Ten years ago, canada's public safety minister Anne McLellan announced that the federal government was committed to eradi-cating marijuana growing operations and that people who smoke marijuana are stupid.

"I see grow-ops as one of the single biggest problems we face in our communities,"; Anne McLellan declared.
That's hogwash, says Susan Boyd, a UVic academic, one of two researchers who have collected and analysed more than 2500 newspaper articles related to marijuana published in national, provincial and local newspapers in B.C. from 1995 to 2009 and she's concluded the widespread scare tactics are a government smokescreen for unwarranted invasions of civil liberties.

Co-written by Boyd and Connie Carter, a senior policy analyst for the Canadian Drug Policy Coalition, Killer Weed: Marijuana Grow Ops, Media, and Justice (University of Toronto $28.95) documents fifteen years of exaggeration and scare tactics about marijuana growing fueled by a few vocal spokespeople, the RCMP and media.
Specifically, on page 146, Killer Weed discusses the so-called smart meters that have been forced upon BC Hydro customers.

Boyd and Carter conclude in their final chapter that the public is being duped into compliance with draconian, anti-marijuana policies.
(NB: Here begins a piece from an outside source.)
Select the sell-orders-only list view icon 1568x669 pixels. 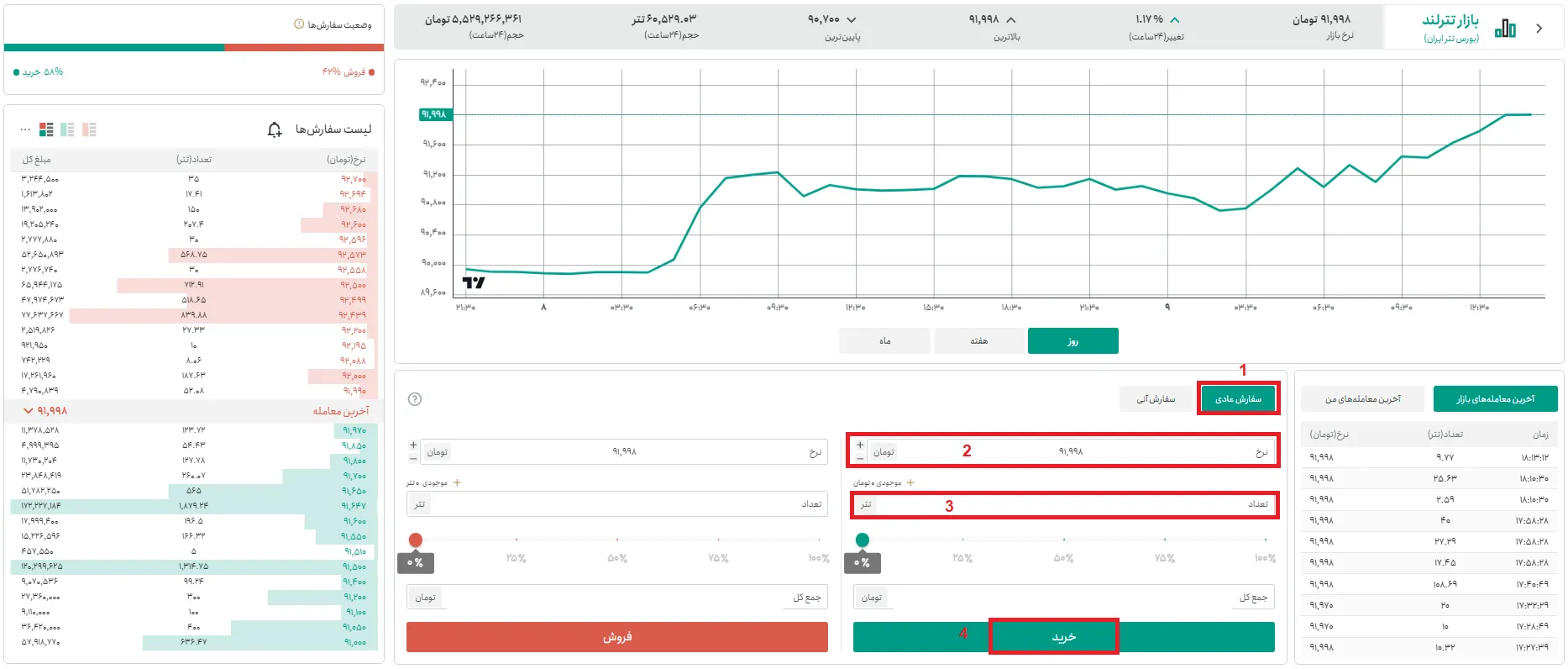coord(89,129)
They cite the findings of the federal government's justice department's own study on marijuana grow ops that challenges claims made by the RCMP and media regarding organized crime, violence and public safety. That justice department report is corroborated by scholarly research - but the justice department study was never released. Boyd and Carter obtained a copy of the unreleased study from a reporter who received it following a Freedom of Information request.

"The second important finding,"; says Boyd, "concerns civil initiatives and by-laws, municipal multi-partner initiatives that have sprung up all over B.C. and elsewhere since 2004. There is little oversight of these initiatives as they are outside criminal justice.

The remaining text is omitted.